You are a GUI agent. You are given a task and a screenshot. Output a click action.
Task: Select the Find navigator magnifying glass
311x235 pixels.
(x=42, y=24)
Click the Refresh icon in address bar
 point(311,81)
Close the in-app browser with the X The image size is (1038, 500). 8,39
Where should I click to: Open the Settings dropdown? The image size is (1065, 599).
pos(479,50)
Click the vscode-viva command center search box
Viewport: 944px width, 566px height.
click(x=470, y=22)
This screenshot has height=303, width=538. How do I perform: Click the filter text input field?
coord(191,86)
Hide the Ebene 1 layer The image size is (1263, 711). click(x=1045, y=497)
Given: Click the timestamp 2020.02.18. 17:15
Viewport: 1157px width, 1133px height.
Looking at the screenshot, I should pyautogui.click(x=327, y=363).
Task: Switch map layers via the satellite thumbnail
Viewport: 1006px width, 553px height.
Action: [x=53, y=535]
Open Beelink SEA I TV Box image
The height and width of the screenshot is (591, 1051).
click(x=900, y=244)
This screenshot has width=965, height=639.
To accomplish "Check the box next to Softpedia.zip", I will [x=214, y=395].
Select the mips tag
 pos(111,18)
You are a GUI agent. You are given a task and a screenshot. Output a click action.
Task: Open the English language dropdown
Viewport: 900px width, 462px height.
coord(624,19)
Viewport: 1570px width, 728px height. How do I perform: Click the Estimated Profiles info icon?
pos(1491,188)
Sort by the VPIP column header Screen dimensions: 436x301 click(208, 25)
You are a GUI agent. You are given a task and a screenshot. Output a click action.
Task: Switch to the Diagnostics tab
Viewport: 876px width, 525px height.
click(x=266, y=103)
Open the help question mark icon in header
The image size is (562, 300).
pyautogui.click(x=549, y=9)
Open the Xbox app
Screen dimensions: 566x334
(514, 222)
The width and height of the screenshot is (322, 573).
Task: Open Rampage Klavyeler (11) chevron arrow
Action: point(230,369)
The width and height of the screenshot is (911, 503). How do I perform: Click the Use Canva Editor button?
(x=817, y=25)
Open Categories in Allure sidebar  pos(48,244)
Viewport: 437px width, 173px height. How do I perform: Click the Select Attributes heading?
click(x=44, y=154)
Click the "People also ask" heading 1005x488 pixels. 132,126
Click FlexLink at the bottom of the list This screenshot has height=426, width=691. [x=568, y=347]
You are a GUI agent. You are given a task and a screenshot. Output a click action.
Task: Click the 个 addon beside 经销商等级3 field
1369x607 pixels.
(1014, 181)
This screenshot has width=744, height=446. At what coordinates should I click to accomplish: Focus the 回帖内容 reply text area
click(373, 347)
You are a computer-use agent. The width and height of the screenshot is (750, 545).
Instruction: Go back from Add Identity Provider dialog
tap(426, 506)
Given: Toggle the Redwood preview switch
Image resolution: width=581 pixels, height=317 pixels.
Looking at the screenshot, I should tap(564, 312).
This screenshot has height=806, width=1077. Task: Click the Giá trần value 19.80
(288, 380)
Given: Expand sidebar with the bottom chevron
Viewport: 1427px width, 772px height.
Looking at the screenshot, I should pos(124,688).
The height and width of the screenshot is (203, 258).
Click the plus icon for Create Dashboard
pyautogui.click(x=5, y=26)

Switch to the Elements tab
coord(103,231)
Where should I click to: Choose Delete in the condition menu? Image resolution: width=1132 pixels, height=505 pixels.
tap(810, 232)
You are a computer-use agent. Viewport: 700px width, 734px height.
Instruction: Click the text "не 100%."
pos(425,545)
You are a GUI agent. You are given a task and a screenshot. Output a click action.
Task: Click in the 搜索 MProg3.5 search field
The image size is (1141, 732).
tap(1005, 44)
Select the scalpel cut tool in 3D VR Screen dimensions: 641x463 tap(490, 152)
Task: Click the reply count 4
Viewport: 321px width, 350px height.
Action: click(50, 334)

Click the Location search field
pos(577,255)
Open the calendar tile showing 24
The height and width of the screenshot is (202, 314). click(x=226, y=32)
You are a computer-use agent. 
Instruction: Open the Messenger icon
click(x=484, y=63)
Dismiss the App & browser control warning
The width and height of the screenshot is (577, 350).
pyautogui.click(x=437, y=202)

- [Tâche] Recopiez toutes les lignes ci-dessus en substituant "Performance" à "Diagnostics", sans rien changer d'autre.

- [Résultat attendu]
You are a GUI agent. You are given a task and a screenshot. Output a click action.
Task: Select the Find navigator magnifying glass
311x235 pixels.
(x=42, y=24)
Click the Refresh icon in address bar
 point(311,81)
Close the in-app browser with the X The image size is (1038, 500). 8,39
Where should I click to: Open the Settings dropdown? The image size is (1065, 599).
pos(479,50)
Click the vscode-viva command center search box
Viewport: 944px width, 566px height.
click(x=470, y=22)
This screenshot has height=303, width=538. How do I perform: Click the filter text input field?
coord(191,86)
Hide the Ebene 1 layer The image size is (1263, 711). click(x=1045, y=497)
Given: Click the timestamp 2020.02.18. 17:15
Viewport: 1157px width, 1133px height.
Looking at the screenshot, I should pyautogui.click(x=327, y=363).
Task: Switch map layers via the satellite thumbnail
Viewport: 1006px width, 553px height.
Action: [x=53, y=535]
Open Beelink SEA I TV Box image
The height and width of the screenshot is (591, 1051).
click(x=900, y=244)
This screenshot has width=965, height=639.
To accomplish "Check the box next to Softpedia.zip", I will [x=214, y=395].
Select the mips tag
 pos(111,18)
You are a GUI agent. You are given a task and a screenshot. Output a click action.
Task: Open the English language dropdown
Viewport: 900px width, 462px height.
coord(624,19)
Viewport: 1570px width, 728px height. How do I perform: Click the Estimated Profiles info icon?
pos(1491,188)
Sort by the VPIP column header Screen dimensions: 436x301 click(208, 25)
You are a GUI agent. You are given a task and a screenshot. Output a click action.
Task: Switch to the Performance tab
Viewport: 876px width, 525px height.
click(x=266, y=103)
Open the help question mark icon in header
The image size is (562, 300).
pyautogui.click(x=549, y=9)
Open the Xbox app
Screen dimensions: 566x334
(514, 222)
The width and height of the screenshot is (322, 573).
Task: Open Rampage Klavyeler (11) chevron arrow
Action: point(230,369)
The width and height of the screenshot is (911, 503). How do I perform: Click the Use Canva Editor button?
(x=817, y=25)
Open Categories in Allure sidebar  pos(48,244)
Viewport: 437px width, 173px height. How do I perform: Click the Select Attributes heading?
click(x=44, y=154)
Click the "People also ask" heading 1005x488 pixels. 132,126
Click FlexLink at the bottom of the list This screenshot has height=426, width=691. [x=568, y=347]
You are a GUI agent. You are given a task and a screenshot. Output a click action.
Task: Click the 个 addon beside 经销商等级3 field
1369x607 pixels.
(1014, 181)
This screenshot has width=744, height=446. At what coordinates should I click to accomplish: Focus the 回帖内容 reply text area
click(373, 347)
You are a computer-use agent. The width and height of the screenshot is (750, 545).
Instruction: Go back from Add Identity Provider dialog
tap(426, 506)
Given: Toggle the Redwood preview switch
Image resolution: width=581 pixels, height=317 pixels.
Looking at the screenshot, I should tap(564, 312).
This screenshot has height=806, width=1077. Task: Click the Giá trần value 19.80
(288, 380)
Given: Expand sidebar with the bottom chevron
Viewport: 1427px width, 772px height.
Looking at the screenshot, I should pos(124,688).
The height and width of the screenshot is (203, 258).
Click the plus icon for Create Dashboard
pyautogui.click(x=5, y=26)

Switch to the Elements tab
coord(103,231)
Where should I click to: Choose Delete in the condition menu? Image resolution: width=1132 pixels, height=505 pixels.
tap(810, 232)
You are a computer-use agent. Viewport: 700px width, 734px height.
Instruction: Click the text "не 100%."
pos(425,545)
You are a GUI agent. You are given a task and a screenshot. Output a click action.
Task: Click in the 搜索 MProg3.5 search field
The image size is (1141, 732).
tap(1005, 44)
Select the scalpel cut tool in 3D VR Screen dimensions: 641x463 tap(490, 152)
Task: Click the reply count 4
Viewport: 321px width, 350px height.
Action: click(50, 334)

Click the Location search field
pos(577,255)
Open the calendar tile showing 24
The height and width of the screenshot is (202, 314). click(x=226, y=32)
You are a computer-use agent. 
Instruction: Open the Messenger icon
click(x=484, y=63)
Dismiss the App & browser control warning
The width and height of the screenshot is (577, 350).
pyautogui.click(x=437, y=202)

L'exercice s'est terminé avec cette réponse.